3. Impact des TIC, du capital humain et des changements organisationnels sur la

3.2 Impact des TIC et des changements organisationnels sur la performance

La majorité des différentes études réalisées a montré la complémentarité entre les TIC et les changements organisationnels. Les incidences des TIC sur la performance des entreprises dépendent et varient du niveau d’implication dans les nouvelles pratiques organisationnelles. Malgré le fait que les TIC contribuent directement à la performance des entreprises, leur impact peut être renforcé par l'existence de facteurs complémentaires : ces facteurs sont le capital humain, l'innovation et le changement organisationnel. Brynjolfsson et Hitt (2003) ont examiné les implications de ces complémentarités et ont conclu qu’un temps plus long peut être nécessaire afin d’observer un impact positif des TIC sur la productivité.

Les premières études empiriques pionnières ont montré que les TIC permettaient des gains de productivité plus grands lorsque les entreprises passaient d’une structure centralisée à une structure plus décentralisée (Black et Lynch, 1997, 2001 ; Bresnahan et al., 2002 ; Askenazy et Gianella, 2000 ; Brynjolfsson et Hitt, 2000, 2004). Les TIC permettent à l’entreprise d’avoir une plus grande flexibilité organisationnelle et une délégation des prises de décision plus facile (Aghion et Tirole, 1997, Brynjolfsson et Hitt, 2000). L’implication et la participation des employés est particulièrement importante ainsi que la proportion de travailleurs impliqués dans la prise de décision régulière dans une entreprise. Pour Brynjolfsson et Hitt (1997), les entreprises qui adoptent les TIC et qui procèdent à une décentralisation organisationnelle sont plus productives que celles qui n’adoptent que l’une de ces mesures.

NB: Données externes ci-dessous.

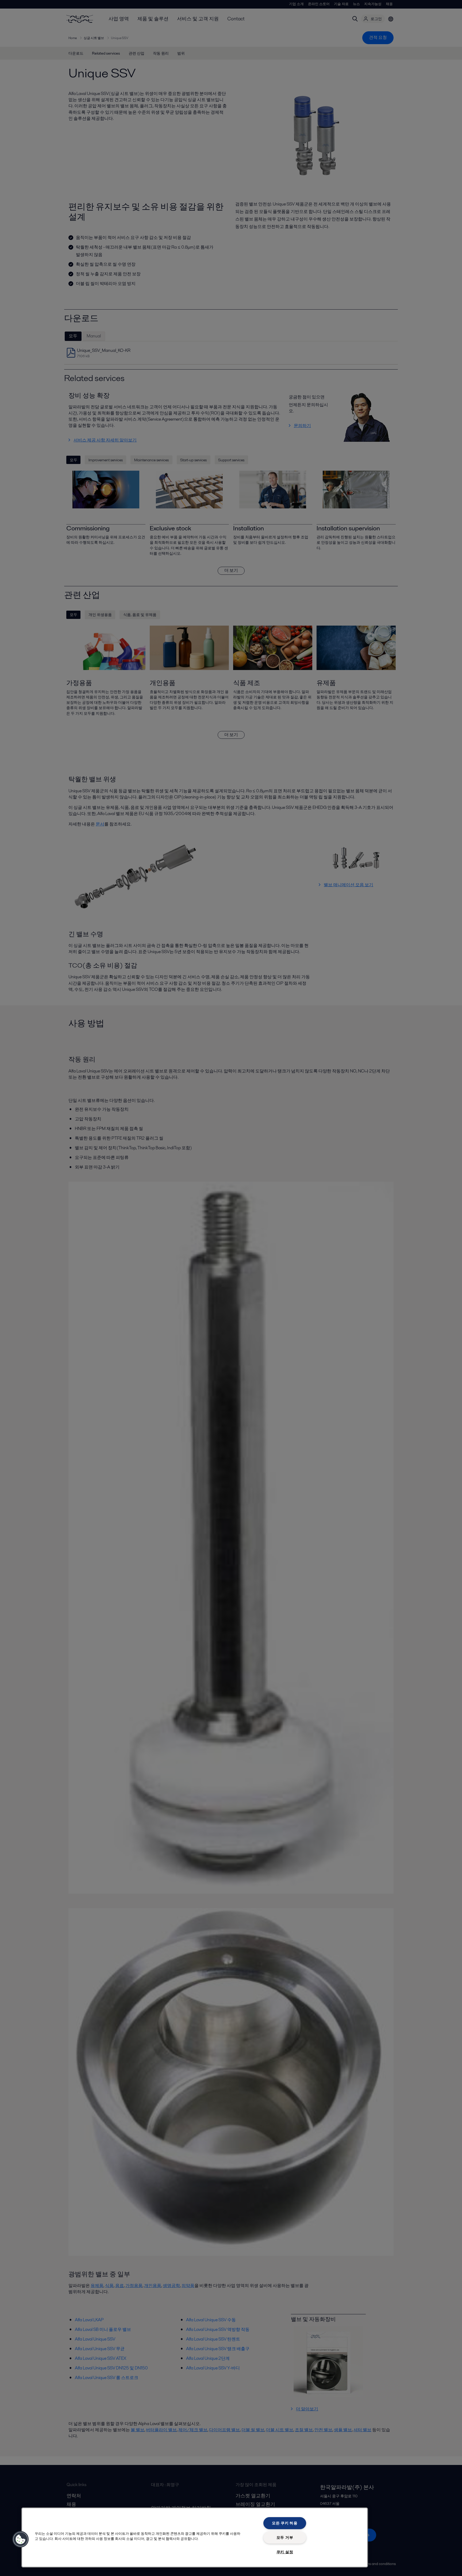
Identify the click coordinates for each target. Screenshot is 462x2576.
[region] (194, 2537)
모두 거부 (284, 2537)
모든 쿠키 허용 (285, 2523)
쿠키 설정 (284, 2552)
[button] (20, 2539)
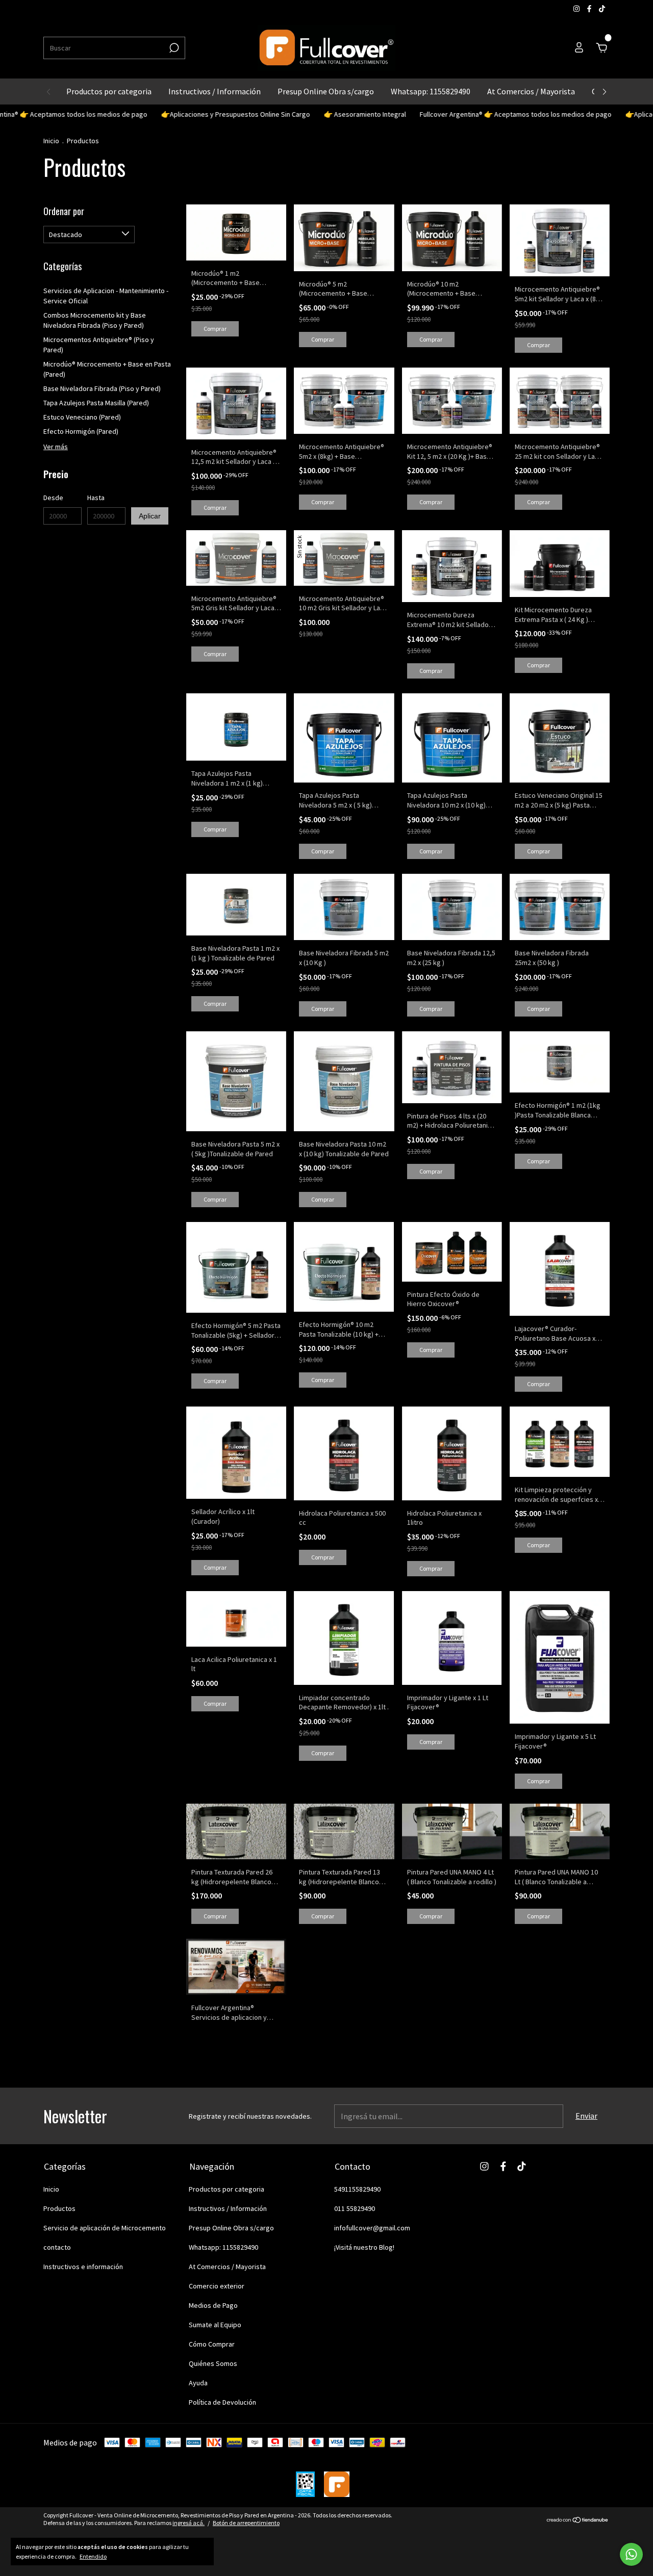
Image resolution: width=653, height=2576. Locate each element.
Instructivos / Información (214, 91)
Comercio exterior (216, 2286)
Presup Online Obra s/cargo (326, 91)
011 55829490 (354, 2208)
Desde (53, 497)
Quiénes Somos (213, 2363)
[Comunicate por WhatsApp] (631, 2554)
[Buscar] (173, 48)
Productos (59, 2208)
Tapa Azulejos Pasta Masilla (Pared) (96, 402)
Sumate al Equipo (215, 2324)
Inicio (51, 140)
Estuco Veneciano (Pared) (82, 417)
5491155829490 (357, 2189)
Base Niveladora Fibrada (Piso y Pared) (102, 388)
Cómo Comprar (212, 2344)
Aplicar (150, 516)
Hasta (96, 497)
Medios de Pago (213, 2305)
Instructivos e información (83, 2266)
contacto (57, 2247)
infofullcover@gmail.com (372, 2227)
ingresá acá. (188, 2523)
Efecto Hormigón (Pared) (80, 431)
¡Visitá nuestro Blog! (364, 2247)
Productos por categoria (109, 91)
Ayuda (198, 2382)
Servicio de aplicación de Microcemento (104, 2227)
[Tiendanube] (578, 2520)
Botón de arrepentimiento (246, 2523)
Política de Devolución (222, 2402)
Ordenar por (63, 211)
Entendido (93, 2556)
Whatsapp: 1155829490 (430, 91)
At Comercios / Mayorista (531, 91)
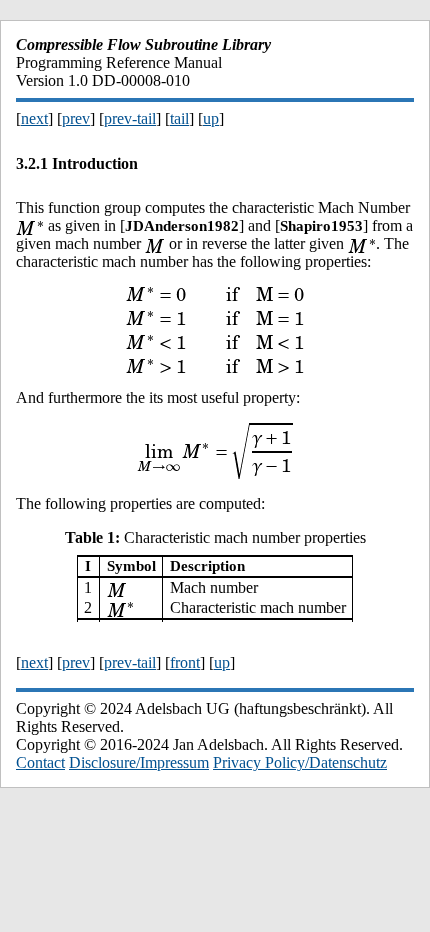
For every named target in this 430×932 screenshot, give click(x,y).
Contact (40, 762)
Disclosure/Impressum (139, 762)
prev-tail (130, 118)
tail (179, 118)
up (211, 118)
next (34, 118)
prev (76, 118)
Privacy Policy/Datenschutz (300, 762)
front (185, 662)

Brynjolfsson et Hitt (2004) ont suggéré que la contribution des TIC à la productivité est significative si ces TIC s’intègrent dans un système de changement technologique et organisationnel au sein de l’entreprise, autrement dit, l’achat de TIC n’explique pas à lui seul l’amélioration de la performance de l’entreprise. Pour Brynjolfsson et al., (2000), la valeur marchande d’un USD de capital des TIC est plus élevée de 2 à 5 USD dans les entreprises décentralisées que dans les entreprises centralisées. Pour Black et Lynch (2001), les nouvelles pratiques de GRH telles que la décentralisation de la décision et l’intéressement aux bénéfices associés à l’adoption des TIC a engendré un accroissement de la productivité. Brynjolfsson et Hitt (2000) et Bresnahan et al., (2002) ont montré que les entreprises avec un ensemble ou

une grappe de pratiques organisationnelles (le capital organisationnel), y compris la prise de décision décentralisée ainsi que des niveaux élevés d'investissements en TIC, enregistrent les meilleures performances. Les entreprises avec des organisations traditionnelles centralisées et des investissements en TIC ont une performance moins élevée que celles qui investissent moins dans les TIC.

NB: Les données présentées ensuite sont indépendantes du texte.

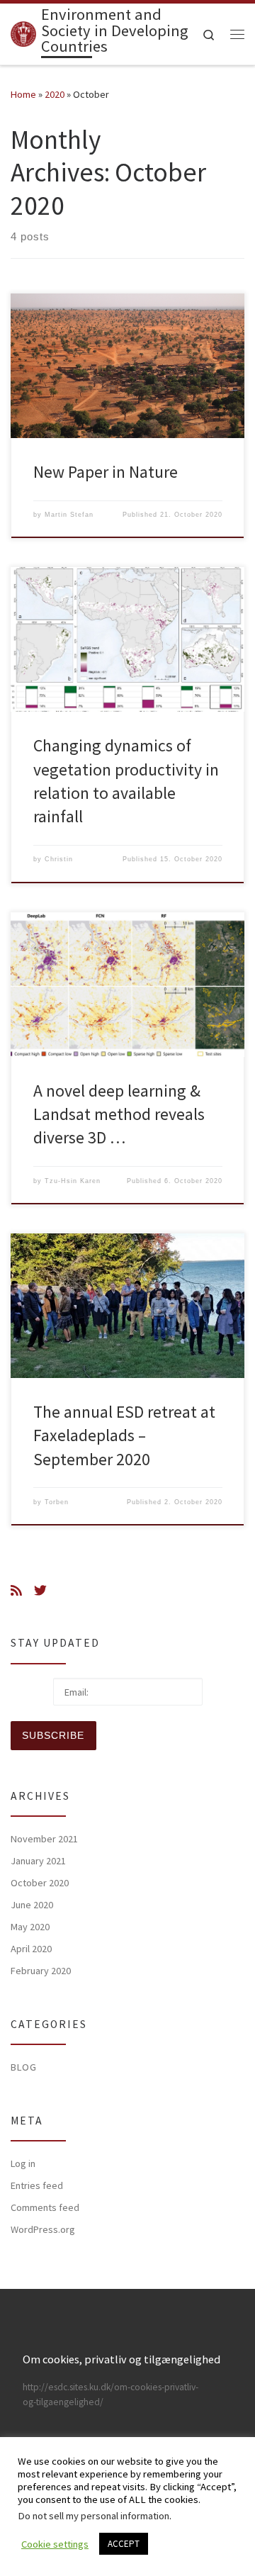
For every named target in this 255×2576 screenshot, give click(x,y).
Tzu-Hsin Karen (73, 1181)
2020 (54, 94)
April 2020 (31, 1948)
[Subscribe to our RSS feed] (16, 1591)
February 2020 (41, 1970)
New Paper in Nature (105, 471)
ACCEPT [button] (124, 2544)
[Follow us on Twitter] (40, 1591)
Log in (23, 2163)
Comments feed (45, 2207)
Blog (24, 2067)
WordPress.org (43, 2229)
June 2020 (32, 1904)
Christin (59, 859)
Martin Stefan (69, 514)
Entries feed (37, 2185)
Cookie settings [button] (55, 2544)
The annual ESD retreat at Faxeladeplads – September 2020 (124, 1435)
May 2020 (30, 1926)
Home (23, 94)
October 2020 (40, 1882)
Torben (57, 1502)
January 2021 (38, 1860)
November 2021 (44, 1838)
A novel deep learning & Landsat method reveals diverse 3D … (119, 1114)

Tallon et al., (2000) ont constaté qu’intégrer l’adoption des TIC dans la stratégie globale de l’entreprise permet d’augmenter les gains des investissements en TIC. En outre, les entreprises avec les niveaux les plus élevés de TIC sont les plus performantes. Ramirez et al., (2001) ont constaté que les entreprises qui ont davantage investi dans les TIC et la mise en œuvre des pratiques organisationnelles telles que la participation des employés et la certification ont une meilleure performance. En Allemagne, Falk (2001) a observé que les TIC associées à la formation, à l’introduction de la certification dans une politique de gestion de la qualité et à la décentralisation de la prise de décision contribuent à une meilleure performance de l’entreprise. Black et Lynch (1997) ont étudié l'impact des TIC, des pratiques de travail et du développement du capital humain sur la productivité. Elles ont constaté que ce qui a affecté la productivité a été moins la présence ou l'absence d'une pratique de gestion particulière, tels que la gestion de la qualité totale, que la manière dont la pratique a été mise en œuvre.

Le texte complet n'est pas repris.